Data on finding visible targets
****
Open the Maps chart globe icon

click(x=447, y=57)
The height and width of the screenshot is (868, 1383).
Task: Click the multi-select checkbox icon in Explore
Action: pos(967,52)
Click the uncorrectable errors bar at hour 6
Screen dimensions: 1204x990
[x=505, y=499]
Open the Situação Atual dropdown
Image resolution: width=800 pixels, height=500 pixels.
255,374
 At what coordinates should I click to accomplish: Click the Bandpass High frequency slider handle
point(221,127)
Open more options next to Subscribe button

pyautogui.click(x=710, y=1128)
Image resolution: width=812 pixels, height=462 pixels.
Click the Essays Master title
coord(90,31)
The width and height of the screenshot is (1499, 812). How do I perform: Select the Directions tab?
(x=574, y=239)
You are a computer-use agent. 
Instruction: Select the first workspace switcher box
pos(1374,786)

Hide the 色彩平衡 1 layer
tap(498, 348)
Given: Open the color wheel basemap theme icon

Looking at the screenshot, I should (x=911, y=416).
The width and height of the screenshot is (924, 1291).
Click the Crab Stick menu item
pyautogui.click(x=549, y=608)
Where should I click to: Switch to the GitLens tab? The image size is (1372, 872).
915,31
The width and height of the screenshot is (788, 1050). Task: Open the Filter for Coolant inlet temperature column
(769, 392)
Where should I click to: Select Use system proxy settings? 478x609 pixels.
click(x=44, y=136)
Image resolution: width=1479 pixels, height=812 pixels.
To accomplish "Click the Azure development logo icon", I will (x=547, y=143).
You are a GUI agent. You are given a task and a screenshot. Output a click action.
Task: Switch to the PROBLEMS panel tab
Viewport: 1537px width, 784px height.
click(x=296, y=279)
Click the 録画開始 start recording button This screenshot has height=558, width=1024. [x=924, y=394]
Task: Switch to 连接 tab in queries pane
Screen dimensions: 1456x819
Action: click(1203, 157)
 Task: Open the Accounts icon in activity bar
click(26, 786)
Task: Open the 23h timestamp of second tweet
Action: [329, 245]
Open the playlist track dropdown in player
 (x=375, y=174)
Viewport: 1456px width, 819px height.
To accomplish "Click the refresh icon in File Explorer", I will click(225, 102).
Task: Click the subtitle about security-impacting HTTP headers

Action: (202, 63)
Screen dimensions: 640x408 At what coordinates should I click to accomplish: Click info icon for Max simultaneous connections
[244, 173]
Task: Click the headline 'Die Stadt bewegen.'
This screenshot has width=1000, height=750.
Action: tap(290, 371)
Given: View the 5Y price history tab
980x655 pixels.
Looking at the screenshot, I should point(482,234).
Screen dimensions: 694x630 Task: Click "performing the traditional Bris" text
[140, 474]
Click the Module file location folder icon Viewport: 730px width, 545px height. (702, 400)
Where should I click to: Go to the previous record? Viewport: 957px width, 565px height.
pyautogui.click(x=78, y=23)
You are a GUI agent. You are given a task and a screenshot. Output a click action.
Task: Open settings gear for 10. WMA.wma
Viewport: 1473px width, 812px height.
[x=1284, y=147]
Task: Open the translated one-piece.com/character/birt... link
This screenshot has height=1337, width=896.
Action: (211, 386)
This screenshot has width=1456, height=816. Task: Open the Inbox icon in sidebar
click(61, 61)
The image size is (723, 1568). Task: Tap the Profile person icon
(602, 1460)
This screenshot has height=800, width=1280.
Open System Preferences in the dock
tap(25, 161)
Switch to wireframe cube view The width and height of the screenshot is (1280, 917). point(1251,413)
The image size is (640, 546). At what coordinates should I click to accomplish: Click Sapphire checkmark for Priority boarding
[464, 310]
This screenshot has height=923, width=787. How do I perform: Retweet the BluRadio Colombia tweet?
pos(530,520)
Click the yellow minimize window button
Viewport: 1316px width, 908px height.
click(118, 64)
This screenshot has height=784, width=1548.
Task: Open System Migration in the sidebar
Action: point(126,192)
****
◆ **SET PROBLEM**
Output the lines from the start of the material through the line containing "click(x=296, y=279)" as a numbered list, including that line and omitting any blank lines.

◆ **OUTPUT BELOW**
1. Open the Maps chart globe icon
2. click(x=447, y=57)
3. The height and width of the screenshot is (868, 1383).
4. Task: Click the multi-select checkbox icon in Explore
5. Action: pos(967,52)
6. Click the uncorrectable errors bar at hour 6
7. Screen dimensions: 1204x990
8. [x=505, y=499]
9. Open the Situação Atual dropdown
10. Image resolution: width=800 pixels, height=500 pixels.
11. 255,374
12.  At what coordinates should I click to accomplish: Click the Bandpass High frequency slider handle
13. point(221,127)
14. Open more options next to Subscribe button
15. pyautogui.click(x=710, y=1128)
16. Image resolution: width=812 pixels, height=462 pixels.
17. Click the Essays Master title
18. coord(90,31)
19. The width and height of the screenshot is (1499, 812). How do I perform: Select the Directions tab?
20. (x=574, y=239)
21. You are a computer-use agent. 
22. Instruction: Select the first workspace switcher box
23. pos(1374,786)
24. Hide the 色彩平衡 1 layer
25. tap(498, 348)
26. Given: Open the color wheel basemap theme icon
27. Looking at the screenshot, I should (x=911, y=416).
28. The width and height of the screenshot is (924, 1291).
29. Click the Crab Stick menu item
30. pyautogui.click(x=549, y=608)
31. Where should I click to: Switch to the GitLens tab? The image size is (1372, 872).
32. 915,31
33. The width and height of the screenshot is (788, 1050). Task: Open the Filter for Coolant inlet temperature column
34. (769, 392)
35. Where should I click to: Select Use system proxy settings? 478x609 pixels.
36. click(x=44, y=136)
37. Image resolution: width=1479 pixels, height=812 pixels.
38. To accomplish "Click the Azure development logo icon", I will (x=547, y=143).
39. You are a GUI agent. You are given a task and a screenshot. Output a click action.
40. Task: Switch to the PROBLEMS panel tab
41. Viewport: 1537px width, 784px height.
42. click(x=296, y=279)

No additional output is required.